I'm ready to be done with interviewing. It's a non-stop succession of stressful meetings that break up the middle of my days, trying to prove myself when I'm really just barely back into my game with computers (let alone on top of it).

And the jobs I'm (successfully) interviewing for have some intriguing things in common:
  • More responsibility.
  • More need for independent motivation.
  • Roles that are not well-defined in the work they'd be doing, either because engineers pick from a list of business priorities, or it's a new role that no one has done yet.
  • Really fantastic opportunities to learn new skills and build and fix cool and/or important stuff.
One thing about me as a software engineer is that if you need a brilliant programmer to buckle down and write a giant pile of genius code, I'm honestly not your first choice.

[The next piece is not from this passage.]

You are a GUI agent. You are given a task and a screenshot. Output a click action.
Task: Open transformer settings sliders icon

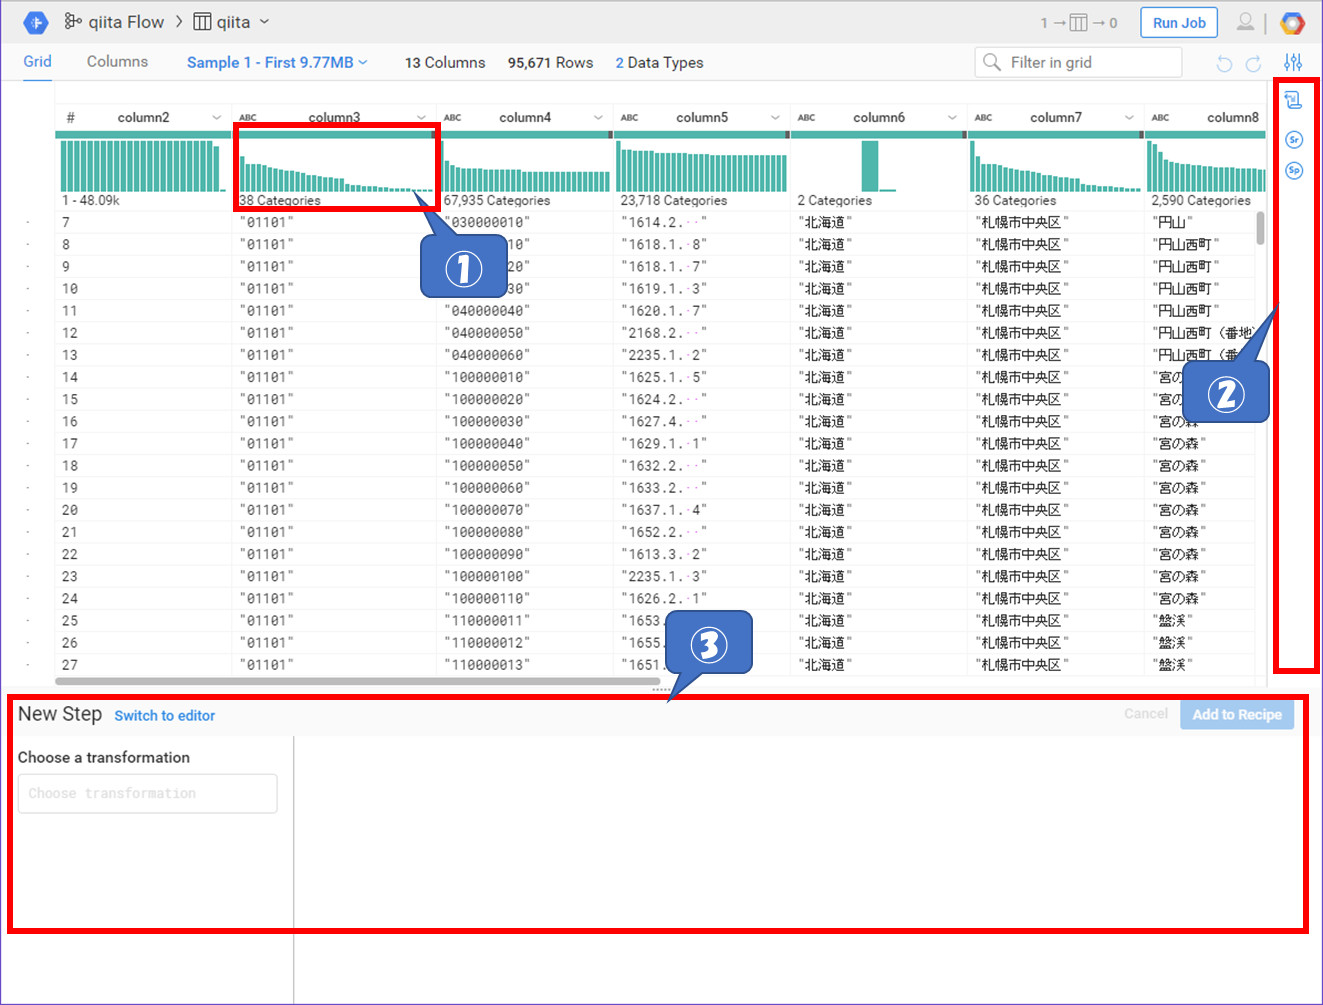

I've known several engineers who are better at programming than I am, and around here they're not that uncommon.

Engineers who understand systems, though, and can intuit the behavior of big piles of moving parts, whether or not they exist yet...or who can work more along the boundaries of software engineering and systems administration...or who can actually communicate those ideas...that's less quantifiable, and less sexy, less valued in the tech culture. In the past, people have hired me to write code, and then I just naturally spent part of my time doing systems work, because there was a vacuum there that I was eager to fill.

Now, though, it seems that people want to hire me for my actual talents. That means I have to really be good at it and produce useful results, in a highly visible context: in all 3 jobs, my responsibilities will be unique and whatever I do or don't accomplish will be immediately visible. It's no longer just a skunkworks kind of thing I do on the side, almost for fun.

And that all runs right up against my own personal dose of impostor syndrome. I can do that stuff? Did I say I can do that stuff? Really? I haven't actually accomplished anything with my career, have I? Does my brain even work any more, after 18 months out of practice?

It's like my favorite scene in Independence Day.
David Levinson: You really think you can fly that thing?
Captain Steven Hiller: You really think you can do all that bullshit you just said?
I'll be working hard to get up to speed and prove myself, wherever I end up.